Nuit d’hiver 4/4
Épisode 4
Sous sa main, quelque chose a bougé. Il écoute la sensation résonner dans son corps. Il porte ses yeux vers l’animal. La chouette se meut, bascule sur ses ergots, sa main est restée en suspens. Ils s’observent. Yeux ronds grands ouverts face aux yeux en amande écarquillés. Il parle. Se dit heureux de cette renaissance. Une renaissance qui signe la sienne. C’est décidé, comme à la fin de son rêve, il change de vie. Maintenant.

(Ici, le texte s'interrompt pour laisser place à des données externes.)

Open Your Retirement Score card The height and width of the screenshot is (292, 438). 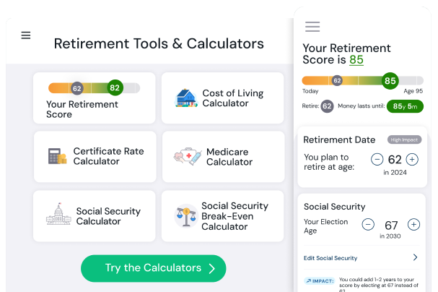pyautogui.click(x=94, y=98)
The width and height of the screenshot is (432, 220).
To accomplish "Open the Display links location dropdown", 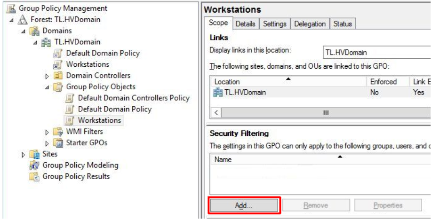I will click(376, 52).
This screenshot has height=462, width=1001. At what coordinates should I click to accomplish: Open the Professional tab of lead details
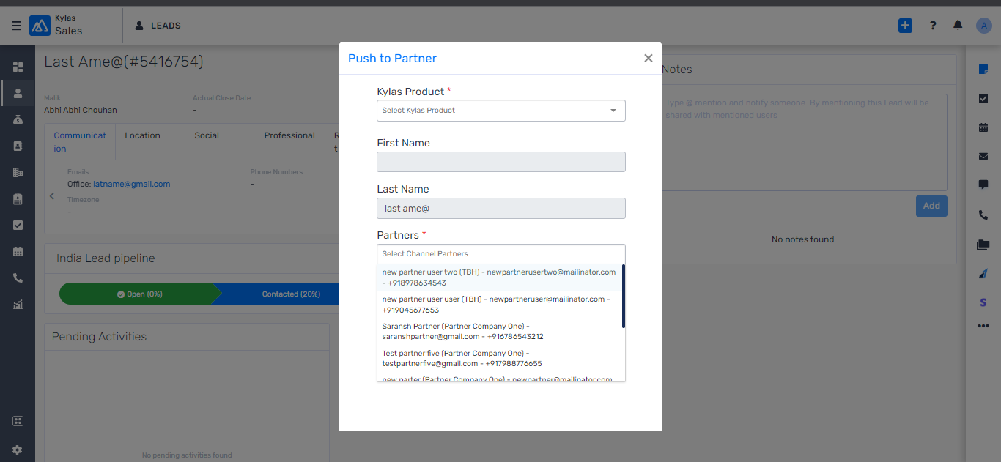[289, 135]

La chouette piétine. Elle se dandine, le regarde avec son air curieux, tête qui marque des arcs de cercle vers le bas, vers le haut. Yeux dans les yeux, conversation silencieuse un instant.
Elle le fixe, il l’observe. Il dit qu’il l’attendait. Il l’a vue dans ses songes. Il dit que demain il ne sera plus le même. Que la métamorphose a déjà commencé d’ailleurs. Il dit qu’il la remercie d’être venue toquer à sa fenêtre. De l’avoir extrait de sa routine écrasante. Qu’il sait dorénavant combien cette vie ne lui correspond plus. Plus pour lui les incessantes allées et venues, Europe du Sud, Europe du Nord. Contribuer à nourrir le monde, il le fera autrement dorénavant.
Pendant qu’il aligne les mots sans retenue, la chouette regarde l’homme, tourne sa tête et observe alentour. Il dit merci une fois encore et reste silencieux. Alors elle s’écarte de lui en se dandinant lentement. Elle se retourne, lui lance un clin d’œil, déploie ses ailes et s’élance dans la nuit. Lenteur du mouvement d’envol, son lourd du battement d’ailes dans le calme de la nuit peu passante. Elle ulule et s’éloigne.
Lui, il l’encourage, lui souhaite bon voyage et rit. Il rit comme cela ne lui est pas arrivé depuis des années. Il rit de bon cœur, il rit à gorge déployée, il rit à en pleurer. Tenant ses abdominaux qui tirent sous sa peau, il se lève, marche dans l’herbe fraîche, dépasse le camion et poursuit son chemin sur le bas côté.
Il rit encore. Sa nouvelle vie vient de débuter.